- Sis Location within Iran Sis Location within Iran Kurdistan
- Coordinates: 35°12′15″N 47°16′43″E﻿ / ﻿35.20417°N 47.27861°E
- Country: Iran
- Province: Kurdistan
- County: Dehgolan
- District: Bolbanabad
- Rural District: Sis

Population (2016)
- • Total: 1,645
- Time zone: UTC+3:30 (IRST)

= Sis, Kurdistan =

Village in Kurdistan province, Iran

Sis (سيس) (Note: Also romanized as Sīs; also known as Sebīs and Sehbīs) is a village in, and the capital of, Sis Rural District of Bolbanabad District, Dehgolan County, Kurdistan province, Iran.

==Demographics==
===Ethnicity===
The village is populated by Kurds.

===Population===
At the time of the 2006 National Census, the village's population was 1,463 in 335 households, when it was in Yeylaq-e Jonubi Rural District of the former Yeylaq District of Qorveh County.

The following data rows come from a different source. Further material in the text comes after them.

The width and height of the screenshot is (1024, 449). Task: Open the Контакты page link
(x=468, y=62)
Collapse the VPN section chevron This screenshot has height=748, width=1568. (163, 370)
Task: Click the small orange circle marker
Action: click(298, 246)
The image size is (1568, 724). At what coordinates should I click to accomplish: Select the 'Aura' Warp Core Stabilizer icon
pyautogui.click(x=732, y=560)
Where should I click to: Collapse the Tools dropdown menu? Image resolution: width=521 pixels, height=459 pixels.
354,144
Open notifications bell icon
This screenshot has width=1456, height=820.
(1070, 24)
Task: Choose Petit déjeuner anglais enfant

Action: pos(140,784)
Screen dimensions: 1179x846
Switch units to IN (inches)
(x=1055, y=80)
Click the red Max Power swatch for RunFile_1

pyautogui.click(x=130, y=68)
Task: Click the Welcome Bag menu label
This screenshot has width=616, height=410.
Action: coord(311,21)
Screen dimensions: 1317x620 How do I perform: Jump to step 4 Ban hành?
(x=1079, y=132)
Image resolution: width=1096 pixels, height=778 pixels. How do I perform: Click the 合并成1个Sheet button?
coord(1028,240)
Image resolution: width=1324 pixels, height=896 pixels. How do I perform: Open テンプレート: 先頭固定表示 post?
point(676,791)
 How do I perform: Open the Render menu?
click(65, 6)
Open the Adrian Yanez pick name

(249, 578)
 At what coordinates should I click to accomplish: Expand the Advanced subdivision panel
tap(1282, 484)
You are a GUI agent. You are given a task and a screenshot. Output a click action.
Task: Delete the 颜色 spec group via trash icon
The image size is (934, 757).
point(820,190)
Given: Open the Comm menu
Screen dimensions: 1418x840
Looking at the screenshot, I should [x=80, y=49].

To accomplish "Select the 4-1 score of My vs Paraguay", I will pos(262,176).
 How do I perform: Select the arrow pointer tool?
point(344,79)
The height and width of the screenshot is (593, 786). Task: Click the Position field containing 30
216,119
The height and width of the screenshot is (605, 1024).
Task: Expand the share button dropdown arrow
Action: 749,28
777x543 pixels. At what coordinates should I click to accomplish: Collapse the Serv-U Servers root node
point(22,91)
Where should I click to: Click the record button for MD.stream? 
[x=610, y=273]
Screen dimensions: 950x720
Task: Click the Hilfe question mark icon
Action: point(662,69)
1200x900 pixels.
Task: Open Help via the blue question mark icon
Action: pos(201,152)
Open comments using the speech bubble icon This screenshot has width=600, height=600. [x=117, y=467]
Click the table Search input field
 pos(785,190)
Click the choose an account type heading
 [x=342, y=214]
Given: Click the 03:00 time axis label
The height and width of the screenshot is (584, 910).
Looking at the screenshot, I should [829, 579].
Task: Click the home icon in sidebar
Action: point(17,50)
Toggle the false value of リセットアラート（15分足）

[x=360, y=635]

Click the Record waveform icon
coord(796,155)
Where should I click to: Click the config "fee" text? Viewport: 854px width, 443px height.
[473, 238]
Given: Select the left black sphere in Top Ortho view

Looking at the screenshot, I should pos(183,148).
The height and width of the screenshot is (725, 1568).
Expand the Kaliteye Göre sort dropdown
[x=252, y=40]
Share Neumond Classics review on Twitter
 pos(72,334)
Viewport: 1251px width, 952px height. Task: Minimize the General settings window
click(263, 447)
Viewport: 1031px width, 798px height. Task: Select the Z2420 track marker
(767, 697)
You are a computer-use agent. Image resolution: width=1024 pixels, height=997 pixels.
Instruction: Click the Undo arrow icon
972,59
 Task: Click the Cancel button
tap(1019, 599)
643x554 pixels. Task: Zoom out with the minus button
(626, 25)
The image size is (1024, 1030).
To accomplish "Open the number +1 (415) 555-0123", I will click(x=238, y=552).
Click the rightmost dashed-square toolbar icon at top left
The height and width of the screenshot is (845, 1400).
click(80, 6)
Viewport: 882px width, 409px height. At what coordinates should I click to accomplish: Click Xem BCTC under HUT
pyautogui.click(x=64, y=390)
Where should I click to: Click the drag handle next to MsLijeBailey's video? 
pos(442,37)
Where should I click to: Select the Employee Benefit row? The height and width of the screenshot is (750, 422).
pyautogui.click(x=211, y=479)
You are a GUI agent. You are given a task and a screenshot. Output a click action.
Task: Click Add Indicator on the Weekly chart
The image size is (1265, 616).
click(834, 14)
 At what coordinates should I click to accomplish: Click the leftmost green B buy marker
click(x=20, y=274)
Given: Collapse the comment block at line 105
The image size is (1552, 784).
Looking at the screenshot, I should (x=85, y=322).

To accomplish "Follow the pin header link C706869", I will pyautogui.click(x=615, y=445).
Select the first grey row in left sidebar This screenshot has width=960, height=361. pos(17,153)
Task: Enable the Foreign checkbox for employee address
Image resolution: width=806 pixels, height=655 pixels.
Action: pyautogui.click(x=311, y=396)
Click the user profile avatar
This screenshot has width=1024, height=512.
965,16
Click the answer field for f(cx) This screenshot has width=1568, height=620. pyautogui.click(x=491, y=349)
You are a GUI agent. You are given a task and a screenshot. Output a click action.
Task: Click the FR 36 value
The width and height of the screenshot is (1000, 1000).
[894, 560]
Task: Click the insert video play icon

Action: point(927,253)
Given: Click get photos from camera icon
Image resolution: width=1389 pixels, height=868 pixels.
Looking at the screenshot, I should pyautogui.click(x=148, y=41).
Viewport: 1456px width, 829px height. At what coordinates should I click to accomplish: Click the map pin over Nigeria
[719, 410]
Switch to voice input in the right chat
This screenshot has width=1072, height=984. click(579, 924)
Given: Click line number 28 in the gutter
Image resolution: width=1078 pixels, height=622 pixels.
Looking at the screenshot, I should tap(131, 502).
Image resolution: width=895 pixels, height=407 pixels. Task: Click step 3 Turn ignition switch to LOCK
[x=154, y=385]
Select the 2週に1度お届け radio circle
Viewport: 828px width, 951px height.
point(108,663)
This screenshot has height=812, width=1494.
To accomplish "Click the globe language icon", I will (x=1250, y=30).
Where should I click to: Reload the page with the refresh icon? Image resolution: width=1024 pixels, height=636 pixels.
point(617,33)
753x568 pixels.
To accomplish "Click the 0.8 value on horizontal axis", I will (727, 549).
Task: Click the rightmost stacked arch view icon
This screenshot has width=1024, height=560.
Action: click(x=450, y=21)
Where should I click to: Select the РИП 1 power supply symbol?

The following census in 2011 counted 1,644 people in 423 households, by which time the district had been separated from the county in the establishment of Dehgolan County. The rural district was transferred to the new Bolbanabad District, and Sis was transferred to Sis Rural District created in the district. The 2016 census measured the population of the village as 1,645 people in 477 households. It was the most populous village in its rural district.